▶ [Task statement] Once you reach the line with "You are a GUI", transcribe it and every line after it to the end of the records, exactly, but not the pictures.

===== Provided entries

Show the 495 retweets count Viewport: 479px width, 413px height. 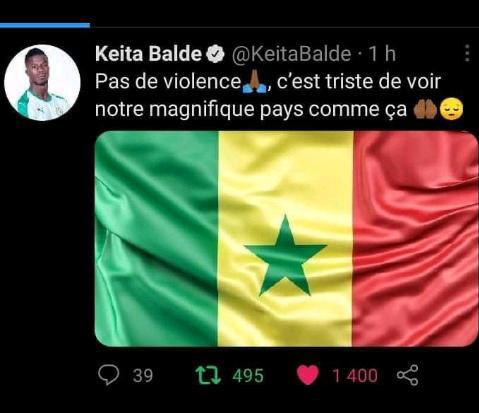[248, 375]
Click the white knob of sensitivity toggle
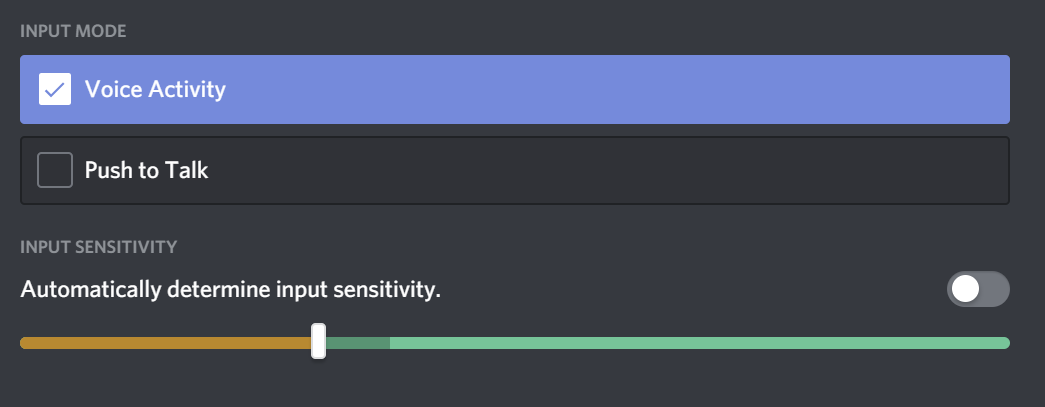1045x407 pixels. [x=965, y=289]
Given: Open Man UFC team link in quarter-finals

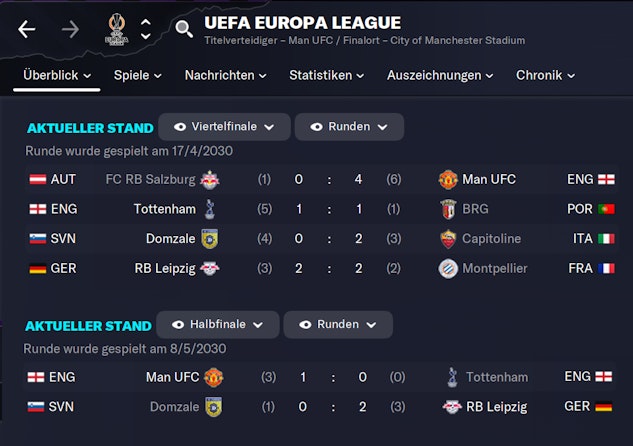Looking at the screenshot, I should coord(490,180).
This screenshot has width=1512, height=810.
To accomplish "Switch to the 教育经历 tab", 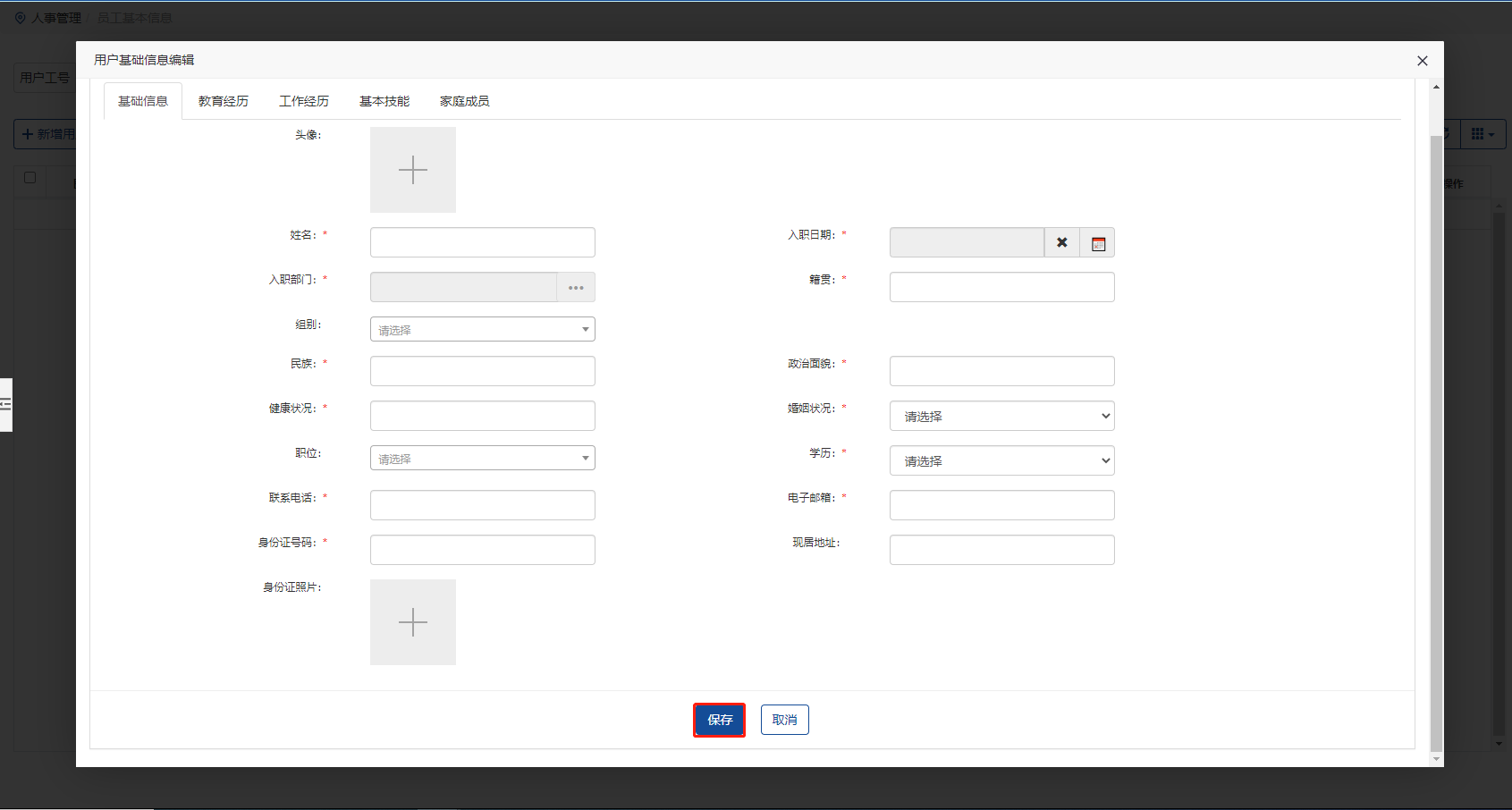I will [224, 101].
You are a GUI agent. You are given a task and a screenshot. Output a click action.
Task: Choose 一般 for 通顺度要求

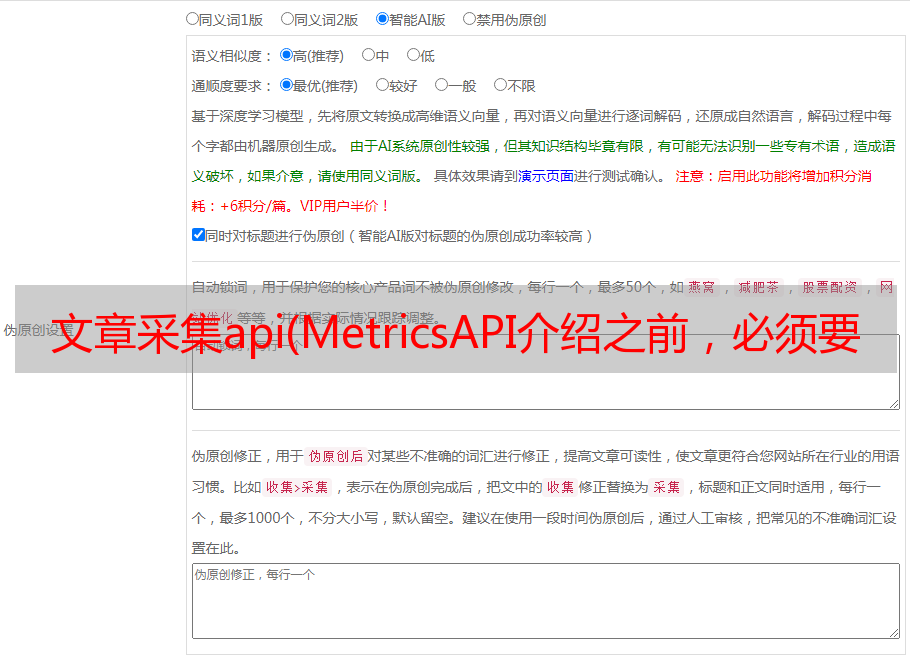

==========

▶ [The completed task]
You are a GUI agent. You are given a task and a screenshot. Output a click action.
Task: Choose 一般 for 通顺度要求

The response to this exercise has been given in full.